I won’t go into detail; I’m sure those of you who read this paper and other Catholic media know what I’m talking about: the revelations about Cardinal McCarrick, the Pennsylvania grand jury report, the Archbishop Viganò letter, Pope Francis’ decision to not speak about the matter (except, it seems, during homilies) and now the summoning of presidents of Bishops’ Conferences around the world to a meeting in Rome.
And then, last week, there were unconfirmed reports that the confidential file given to Pope Benedict XVI following an investigation into the so-called Vatileaks scandal has been leaked to Italian media which, at this stage, considers it too shocking to publish.
Elsewhere in this edition of the paper, you will read Archbishop Georg Gänswein, Prefect of the Papal Household and Personal Secretary to Pope Benedict XVI describing it as the Church’s 9/11.
It’s a mess, and not the good “make a mess” kind of which Pope Francis so often speaks!
And it’s getting vicious. Watching people openly call for the resignation of the Pope and a number of bishops as if they were MPs who had been caught out accepting foreign donations, is surely unprecedented. Surely the Church should be above some type of factional war.
The harsh reality is that we will likely never know the full truth about some of the accusations and innuendo that have been flying around, because the truth is being choked by the weeds of what Archbishop Mark Coleridge recently described as a kind of “ecclesiastical politics.”
On the one hand, as Catholics, we are going to have to make our peace with that, but on the other, we don’t want to be so peaceful with it that we end up participating in a culture of secrecy that allows bad things to happen.
The pain and betrayal experienced by survivors of child sexual abuse must not be visited upon anyone else, and we don’t want to let survivors down (again) by being ‘okay’ with not knowing. As I said, it’s a mess. What’s a Catholic to do?
A number of good, faithful Catholic women penned an open letter to Pope Francis, asking him for answers to the allegations made by Archbishop Viganò. As I write this, the letter has been signed by more than 45,000 Catholic women around the world. A similar letter from Catholic men has been signed by more than 10,000. Respectfully raising our concerns with the Pope in a letter is one way to respond, I guess.
But on Wednesday, I saw a better way, in the form of another letter. This one was from priests, and addressed not to the Holy Father, but to the People of God. Signed by hundreds of priests from around the world, including Australia, the letter said that the priest signatories were “revolted and heartbroken” over the most recent reports, and expressed their love for “all the victims whose pain and suffering are unfathomable.” It also acknowledged the grief being experienced by faithful Catholics during this time.
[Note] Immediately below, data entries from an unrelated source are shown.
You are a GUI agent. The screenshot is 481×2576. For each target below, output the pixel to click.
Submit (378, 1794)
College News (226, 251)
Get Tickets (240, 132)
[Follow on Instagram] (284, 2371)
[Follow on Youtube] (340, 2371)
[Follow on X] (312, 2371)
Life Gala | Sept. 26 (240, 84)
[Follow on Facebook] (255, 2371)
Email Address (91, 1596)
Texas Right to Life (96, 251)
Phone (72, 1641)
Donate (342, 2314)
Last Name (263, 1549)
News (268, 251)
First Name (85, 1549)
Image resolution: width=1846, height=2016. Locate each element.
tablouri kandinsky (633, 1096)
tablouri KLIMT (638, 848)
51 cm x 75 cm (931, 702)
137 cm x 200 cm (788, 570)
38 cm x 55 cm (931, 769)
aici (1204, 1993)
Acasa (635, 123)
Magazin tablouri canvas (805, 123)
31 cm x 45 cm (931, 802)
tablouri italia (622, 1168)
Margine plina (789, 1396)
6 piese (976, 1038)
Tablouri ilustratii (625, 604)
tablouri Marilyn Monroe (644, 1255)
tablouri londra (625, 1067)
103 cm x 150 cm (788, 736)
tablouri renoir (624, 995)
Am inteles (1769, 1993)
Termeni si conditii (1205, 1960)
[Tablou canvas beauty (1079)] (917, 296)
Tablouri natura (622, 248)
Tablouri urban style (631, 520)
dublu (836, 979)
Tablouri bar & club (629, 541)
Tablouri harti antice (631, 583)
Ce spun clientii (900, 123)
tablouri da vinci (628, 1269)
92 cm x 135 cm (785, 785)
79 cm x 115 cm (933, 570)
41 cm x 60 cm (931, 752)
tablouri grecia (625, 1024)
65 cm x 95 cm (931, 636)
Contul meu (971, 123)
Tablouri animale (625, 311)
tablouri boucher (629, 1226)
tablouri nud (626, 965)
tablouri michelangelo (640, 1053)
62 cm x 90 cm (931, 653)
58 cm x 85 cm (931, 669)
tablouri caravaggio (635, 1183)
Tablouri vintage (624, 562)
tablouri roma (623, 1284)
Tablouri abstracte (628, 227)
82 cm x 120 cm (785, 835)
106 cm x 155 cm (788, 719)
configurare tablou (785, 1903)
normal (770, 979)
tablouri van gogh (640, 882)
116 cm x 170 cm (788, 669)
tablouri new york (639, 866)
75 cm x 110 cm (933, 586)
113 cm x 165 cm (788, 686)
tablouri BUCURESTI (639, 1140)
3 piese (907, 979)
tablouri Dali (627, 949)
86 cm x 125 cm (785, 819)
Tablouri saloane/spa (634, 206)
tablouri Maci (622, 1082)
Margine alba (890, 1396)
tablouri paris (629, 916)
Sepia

For their part, the priests commit to bearing the weight of the crimes of other priests who “disgraced the dignity given them at ordination, and betrayed the trust and confidence placed in them” and further commit to ensuring that the sins committed by priests in the past are never repeated.
They express their love for the priesthood and recommit themselves to celibacy and to their own priestly ministry, with the same conviction with which they responded to God’s call to priesthood.
And they commit to rebuilding the trust that the people of God place in them, and resolve to show themselves worthy of being called “Father.”
“Therefore, as a sign of our sorrow at the sins committed against God’s people and of our resolve to work for the renewal of the priesthood,” the letter read, “we are committing ourselves to a day of prayer and penance on 13 September 2018.” This would include making a holy hour between 3am-4am, and fasting in the same way as is done on Good Friday.
“During this time we will also pray for the grace to be steadfast and faithful to the call we have received to serve you and to live up to the privilege of trust you place in us,” it continued.
The letter recognised that prayer and penance isn’t the complete solution, but a very good start:
“As we make this commitment we recognise that there is much more to be done beyond this, but we know that any true reform begins with our own acceptance of our responsibility to be faithful to our vocation. And so, with these actions we commit ourselves to faithfulness: faithfulness to the God who called us to be priests and faithfulness to you who call us “Father,” the letter concluded.
The letter acknowledged the betrayal of the victims and the suffering of the faithful. It recognised that trust needed to be rebuilt, beginning with visible signs of repentance and resolve. It noted that while the signers of the letter were not themselves responsible for the scandal, they accepted responsibility for its repair. It was a reminder that true leadership begins with service, and that the answer to scandal is fidelity. It was, in my humble opinion, just perfect.